Stored data entries
=== Section Start ===
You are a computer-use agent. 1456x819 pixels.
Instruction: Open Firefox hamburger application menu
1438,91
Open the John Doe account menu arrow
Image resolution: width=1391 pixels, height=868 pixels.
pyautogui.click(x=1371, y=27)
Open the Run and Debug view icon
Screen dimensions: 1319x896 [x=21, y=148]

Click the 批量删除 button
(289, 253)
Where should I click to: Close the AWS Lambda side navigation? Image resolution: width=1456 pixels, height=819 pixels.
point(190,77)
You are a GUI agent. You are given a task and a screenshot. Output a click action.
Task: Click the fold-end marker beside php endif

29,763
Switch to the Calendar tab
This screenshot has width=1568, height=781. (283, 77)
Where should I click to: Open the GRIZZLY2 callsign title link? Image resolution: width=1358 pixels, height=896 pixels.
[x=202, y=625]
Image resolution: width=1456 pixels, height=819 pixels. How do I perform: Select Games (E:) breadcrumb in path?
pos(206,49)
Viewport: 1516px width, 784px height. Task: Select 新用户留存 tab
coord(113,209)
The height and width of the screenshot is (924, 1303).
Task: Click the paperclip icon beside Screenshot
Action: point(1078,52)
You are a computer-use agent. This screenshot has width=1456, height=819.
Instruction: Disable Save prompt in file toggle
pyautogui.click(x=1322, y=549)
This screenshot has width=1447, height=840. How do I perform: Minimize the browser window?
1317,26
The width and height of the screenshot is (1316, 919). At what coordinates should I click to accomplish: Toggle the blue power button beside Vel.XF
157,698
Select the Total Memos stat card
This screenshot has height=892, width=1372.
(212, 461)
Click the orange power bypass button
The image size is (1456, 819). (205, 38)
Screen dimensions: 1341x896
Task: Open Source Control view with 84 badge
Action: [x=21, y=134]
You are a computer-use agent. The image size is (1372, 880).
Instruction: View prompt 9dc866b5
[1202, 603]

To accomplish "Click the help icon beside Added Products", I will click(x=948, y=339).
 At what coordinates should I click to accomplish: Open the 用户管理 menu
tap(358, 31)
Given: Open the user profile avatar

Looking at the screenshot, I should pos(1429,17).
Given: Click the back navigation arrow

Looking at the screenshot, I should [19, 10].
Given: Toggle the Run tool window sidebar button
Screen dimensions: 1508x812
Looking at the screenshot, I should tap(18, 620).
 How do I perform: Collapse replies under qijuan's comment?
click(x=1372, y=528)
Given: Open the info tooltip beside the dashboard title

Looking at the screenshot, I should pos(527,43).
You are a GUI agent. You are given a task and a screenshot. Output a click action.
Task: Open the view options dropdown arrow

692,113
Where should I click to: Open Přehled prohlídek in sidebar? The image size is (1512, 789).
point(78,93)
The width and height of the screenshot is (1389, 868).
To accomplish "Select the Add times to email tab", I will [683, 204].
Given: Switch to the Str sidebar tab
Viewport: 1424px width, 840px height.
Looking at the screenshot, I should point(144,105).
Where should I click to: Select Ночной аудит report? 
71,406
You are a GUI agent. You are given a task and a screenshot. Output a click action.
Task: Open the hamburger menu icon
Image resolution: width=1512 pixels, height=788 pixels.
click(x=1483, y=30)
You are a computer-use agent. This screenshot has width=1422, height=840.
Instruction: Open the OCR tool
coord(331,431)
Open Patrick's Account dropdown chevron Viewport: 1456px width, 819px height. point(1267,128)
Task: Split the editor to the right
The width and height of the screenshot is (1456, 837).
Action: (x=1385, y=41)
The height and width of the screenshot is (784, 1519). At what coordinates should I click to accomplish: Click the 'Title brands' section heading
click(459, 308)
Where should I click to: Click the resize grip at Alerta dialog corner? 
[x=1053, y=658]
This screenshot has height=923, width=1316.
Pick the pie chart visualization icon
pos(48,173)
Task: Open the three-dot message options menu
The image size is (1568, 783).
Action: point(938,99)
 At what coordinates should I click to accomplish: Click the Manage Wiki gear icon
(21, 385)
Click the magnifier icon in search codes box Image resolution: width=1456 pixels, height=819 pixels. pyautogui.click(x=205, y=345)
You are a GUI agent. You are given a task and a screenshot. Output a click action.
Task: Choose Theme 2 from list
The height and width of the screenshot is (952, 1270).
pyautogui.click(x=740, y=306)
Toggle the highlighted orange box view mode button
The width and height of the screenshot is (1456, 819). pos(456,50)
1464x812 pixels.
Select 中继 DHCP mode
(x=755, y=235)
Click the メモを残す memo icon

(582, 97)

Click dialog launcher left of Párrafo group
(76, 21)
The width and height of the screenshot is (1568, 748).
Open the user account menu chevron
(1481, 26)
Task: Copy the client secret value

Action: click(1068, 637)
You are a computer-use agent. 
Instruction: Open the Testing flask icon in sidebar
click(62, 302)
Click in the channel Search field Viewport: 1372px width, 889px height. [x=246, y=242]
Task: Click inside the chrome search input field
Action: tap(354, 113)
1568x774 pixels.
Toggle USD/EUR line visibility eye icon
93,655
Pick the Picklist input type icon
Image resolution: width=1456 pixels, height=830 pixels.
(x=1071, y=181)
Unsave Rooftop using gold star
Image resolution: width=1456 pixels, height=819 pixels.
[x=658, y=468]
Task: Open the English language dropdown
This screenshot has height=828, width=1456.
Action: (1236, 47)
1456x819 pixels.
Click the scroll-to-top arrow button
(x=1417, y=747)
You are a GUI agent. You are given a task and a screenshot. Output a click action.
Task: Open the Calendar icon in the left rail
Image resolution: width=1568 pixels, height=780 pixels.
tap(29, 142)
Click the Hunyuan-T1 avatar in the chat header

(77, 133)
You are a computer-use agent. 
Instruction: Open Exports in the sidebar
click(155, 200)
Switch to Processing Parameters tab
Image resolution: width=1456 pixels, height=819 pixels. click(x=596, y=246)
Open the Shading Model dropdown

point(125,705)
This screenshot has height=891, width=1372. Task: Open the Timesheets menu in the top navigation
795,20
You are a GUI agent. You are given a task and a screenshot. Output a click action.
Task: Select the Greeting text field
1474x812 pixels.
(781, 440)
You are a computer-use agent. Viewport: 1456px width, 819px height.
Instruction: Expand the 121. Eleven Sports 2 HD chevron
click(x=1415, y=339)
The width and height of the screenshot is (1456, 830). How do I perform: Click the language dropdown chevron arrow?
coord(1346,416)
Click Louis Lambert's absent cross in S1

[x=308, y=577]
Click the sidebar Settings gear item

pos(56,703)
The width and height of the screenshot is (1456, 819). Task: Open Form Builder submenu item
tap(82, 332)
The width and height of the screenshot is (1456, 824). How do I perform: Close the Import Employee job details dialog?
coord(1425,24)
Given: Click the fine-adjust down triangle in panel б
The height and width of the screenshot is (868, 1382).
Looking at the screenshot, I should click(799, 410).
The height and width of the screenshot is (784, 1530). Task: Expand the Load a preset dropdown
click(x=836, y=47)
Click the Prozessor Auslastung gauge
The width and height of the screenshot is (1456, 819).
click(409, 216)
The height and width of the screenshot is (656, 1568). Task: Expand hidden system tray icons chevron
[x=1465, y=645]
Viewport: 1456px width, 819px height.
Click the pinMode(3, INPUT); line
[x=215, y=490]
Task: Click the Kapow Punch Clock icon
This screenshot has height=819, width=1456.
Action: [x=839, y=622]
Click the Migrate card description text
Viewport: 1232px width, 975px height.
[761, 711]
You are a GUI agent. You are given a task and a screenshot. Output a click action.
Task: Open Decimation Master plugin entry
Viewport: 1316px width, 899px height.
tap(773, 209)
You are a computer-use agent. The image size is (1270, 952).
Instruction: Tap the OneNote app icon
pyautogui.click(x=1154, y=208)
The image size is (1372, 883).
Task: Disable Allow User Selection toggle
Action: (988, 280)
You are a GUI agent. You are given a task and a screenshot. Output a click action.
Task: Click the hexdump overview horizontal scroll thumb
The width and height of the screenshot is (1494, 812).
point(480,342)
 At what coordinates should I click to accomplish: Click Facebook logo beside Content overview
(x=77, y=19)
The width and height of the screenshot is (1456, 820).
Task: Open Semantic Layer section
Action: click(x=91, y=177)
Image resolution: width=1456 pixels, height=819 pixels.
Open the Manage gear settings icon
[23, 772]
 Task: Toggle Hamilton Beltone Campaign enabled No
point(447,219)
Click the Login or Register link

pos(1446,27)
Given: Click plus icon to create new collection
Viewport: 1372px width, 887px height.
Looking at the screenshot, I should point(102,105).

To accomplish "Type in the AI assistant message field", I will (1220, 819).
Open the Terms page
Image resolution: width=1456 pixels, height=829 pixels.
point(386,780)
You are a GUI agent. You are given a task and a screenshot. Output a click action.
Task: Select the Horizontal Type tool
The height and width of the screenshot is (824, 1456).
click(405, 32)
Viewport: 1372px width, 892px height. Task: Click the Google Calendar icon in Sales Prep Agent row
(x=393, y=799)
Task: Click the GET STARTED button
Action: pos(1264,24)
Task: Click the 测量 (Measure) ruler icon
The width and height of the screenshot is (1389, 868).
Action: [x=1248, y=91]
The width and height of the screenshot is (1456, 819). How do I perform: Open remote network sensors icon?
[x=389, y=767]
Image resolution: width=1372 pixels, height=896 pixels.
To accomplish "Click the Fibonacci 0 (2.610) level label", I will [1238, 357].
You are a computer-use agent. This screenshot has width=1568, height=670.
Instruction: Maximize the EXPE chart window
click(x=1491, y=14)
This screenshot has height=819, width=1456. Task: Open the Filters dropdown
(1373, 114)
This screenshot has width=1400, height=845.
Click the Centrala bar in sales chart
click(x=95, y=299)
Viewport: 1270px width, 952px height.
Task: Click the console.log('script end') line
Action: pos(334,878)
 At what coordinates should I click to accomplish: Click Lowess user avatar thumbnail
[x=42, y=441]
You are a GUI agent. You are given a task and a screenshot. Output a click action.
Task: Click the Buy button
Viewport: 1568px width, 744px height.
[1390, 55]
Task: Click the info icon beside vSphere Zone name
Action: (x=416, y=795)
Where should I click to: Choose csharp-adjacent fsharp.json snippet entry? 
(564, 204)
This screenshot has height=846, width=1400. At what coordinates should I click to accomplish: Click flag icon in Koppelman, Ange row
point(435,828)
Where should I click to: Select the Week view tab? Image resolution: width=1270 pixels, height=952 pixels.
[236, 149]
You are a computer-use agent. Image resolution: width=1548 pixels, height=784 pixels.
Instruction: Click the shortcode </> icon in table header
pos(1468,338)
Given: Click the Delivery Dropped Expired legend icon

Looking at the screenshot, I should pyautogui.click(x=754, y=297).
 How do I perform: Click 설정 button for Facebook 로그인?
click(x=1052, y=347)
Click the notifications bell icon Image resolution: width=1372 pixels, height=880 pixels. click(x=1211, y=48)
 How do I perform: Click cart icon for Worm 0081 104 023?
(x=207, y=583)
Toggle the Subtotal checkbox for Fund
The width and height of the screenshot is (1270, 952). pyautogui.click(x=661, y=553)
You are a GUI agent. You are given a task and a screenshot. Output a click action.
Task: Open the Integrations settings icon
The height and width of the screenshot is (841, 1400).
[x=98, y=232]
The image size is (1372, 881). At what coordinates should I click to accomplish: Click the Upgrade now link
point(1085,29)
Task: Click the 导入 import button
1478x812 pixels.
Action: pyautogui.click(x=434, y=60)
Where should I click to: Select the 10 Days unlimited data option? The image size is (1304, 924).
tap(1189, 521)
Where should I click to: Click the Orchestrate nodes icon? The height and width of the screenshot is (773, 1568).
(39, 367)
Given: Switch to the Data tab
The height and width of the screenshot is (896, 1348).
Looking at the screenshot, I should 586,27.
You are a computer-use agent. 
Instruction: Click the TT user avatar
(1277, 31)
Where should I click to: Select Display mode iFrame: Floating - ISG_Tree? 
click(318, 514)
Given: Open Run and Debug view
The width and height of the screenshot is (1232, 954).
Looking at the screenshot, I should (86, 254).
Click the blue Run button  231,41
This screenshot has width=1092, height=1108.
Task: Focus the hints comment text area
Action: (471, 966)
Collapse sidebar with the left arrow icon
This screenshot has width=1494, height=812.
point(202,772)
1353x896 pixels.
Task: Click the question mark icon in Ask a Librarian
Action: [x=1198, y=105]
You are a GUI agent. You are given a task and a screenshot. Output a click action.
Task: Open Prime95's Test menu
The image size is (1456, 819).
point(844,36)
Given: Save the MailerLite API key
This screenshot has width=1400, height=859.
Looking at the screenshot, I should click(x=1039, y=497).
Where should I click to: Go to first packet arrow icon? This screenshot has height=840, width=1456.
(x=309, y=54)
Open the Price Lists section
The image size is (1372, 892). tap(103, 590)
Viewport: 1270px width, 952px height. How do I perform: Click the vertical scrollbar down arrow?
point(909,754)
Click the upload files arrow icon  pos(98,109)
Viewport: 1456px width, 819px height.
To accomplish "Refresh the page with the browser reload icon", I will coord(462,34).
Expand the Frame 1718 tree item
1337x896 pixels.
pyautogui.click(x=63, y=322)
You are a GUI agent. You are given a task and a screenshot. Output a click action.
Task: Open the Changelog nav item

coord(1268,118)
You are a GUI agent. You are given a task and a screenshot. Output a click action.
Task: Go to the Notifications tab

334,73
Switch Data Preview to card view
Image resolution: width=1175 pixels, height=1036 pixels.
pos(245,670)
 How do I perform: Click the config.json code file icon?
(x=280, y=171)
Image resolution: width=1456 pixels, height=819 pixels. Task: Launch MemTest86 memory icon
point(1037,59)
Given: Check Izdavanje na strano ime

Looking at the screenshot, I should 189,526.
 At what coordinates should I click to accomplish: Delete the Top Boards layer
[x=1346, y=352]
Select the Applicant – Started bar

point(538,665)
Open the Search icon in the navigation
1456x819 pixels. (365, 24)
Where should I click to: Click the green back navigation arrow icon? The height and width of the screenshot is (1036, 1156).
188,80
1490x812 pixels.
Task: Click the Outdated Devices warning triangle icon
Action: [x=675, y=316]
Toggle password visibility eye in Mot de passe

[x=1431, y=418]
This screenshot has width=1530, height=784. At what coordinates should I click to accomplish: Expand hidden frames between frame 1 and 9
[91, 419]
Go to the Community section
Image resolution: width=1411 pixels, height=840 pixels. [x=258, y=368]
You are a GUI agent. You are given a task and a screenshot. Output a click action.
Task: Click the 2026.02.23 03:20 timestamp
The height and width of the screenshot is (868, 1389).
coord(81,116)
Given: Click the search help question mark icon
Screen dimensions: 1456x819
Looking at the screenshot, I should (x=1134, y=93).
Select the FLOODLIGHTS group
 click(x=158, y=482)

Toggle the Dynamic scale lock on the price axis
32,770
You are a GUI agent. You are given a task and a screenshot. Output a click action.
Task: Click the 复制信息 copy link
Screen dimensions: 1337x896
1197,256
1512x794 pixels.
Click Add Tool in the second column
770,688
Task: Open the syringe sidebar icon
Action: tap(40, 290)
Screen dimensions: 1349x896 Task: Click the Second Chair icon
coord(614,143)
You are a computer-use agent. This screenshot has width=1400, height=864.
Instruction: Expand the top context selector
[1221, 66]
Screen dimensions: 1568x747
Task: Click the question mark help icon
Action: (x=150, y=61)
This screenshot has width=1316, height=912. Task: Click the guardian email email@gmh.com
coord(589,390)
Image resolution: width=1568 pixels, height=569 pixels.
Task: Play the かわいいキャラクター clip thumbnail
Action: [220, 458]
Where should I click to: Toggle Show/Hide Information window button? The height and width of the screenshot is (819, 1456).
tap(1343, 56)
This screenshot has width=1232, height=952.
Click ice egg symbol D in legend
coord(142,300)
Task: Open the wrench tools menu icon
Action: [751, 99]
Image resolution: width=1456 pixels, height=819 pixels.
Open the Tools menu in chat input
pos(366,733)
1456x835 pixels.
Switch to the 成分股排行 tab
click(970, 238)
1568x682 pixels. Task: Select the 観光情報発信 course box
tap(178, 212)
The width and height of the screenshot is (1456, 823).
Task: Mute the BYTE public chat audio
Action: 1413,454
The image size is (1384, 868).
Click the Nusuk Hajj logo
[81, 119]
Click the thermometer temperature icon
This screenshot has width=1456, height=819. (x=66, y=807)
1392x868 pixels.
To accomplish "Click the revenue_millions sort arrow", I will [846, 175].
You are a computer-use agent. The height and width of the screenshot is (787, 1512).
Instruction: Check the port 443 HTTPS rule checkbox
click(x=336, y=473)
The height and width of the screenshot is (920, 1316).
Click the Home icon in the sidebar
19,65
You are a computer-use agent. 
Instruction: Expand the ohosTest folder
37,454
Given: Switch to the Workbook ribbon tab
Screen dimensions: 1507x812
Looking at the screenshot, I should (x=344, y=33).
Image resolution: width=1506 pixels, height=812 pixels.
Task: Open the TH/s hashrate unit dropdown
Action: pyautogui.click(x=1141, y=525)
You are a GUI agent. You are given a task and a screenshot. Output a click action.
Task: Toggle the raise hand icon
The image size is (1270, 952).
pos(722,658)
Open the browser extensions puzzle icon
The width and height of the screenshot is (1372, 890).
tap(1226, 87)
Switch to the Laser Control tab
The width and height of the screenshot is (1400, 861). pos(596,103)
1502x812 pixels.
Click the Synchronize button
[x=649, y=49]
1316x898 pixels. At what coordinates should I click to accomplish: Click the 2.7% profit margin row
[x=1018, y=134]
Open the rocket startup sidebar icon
=== Section End ===
Your assignment: Copy each line in the entries above where "message" turns up.

Task answer:
Task: Open the three-dot message options menu
To accomplish "Type in the AI assistant message field", I will (1220, 819).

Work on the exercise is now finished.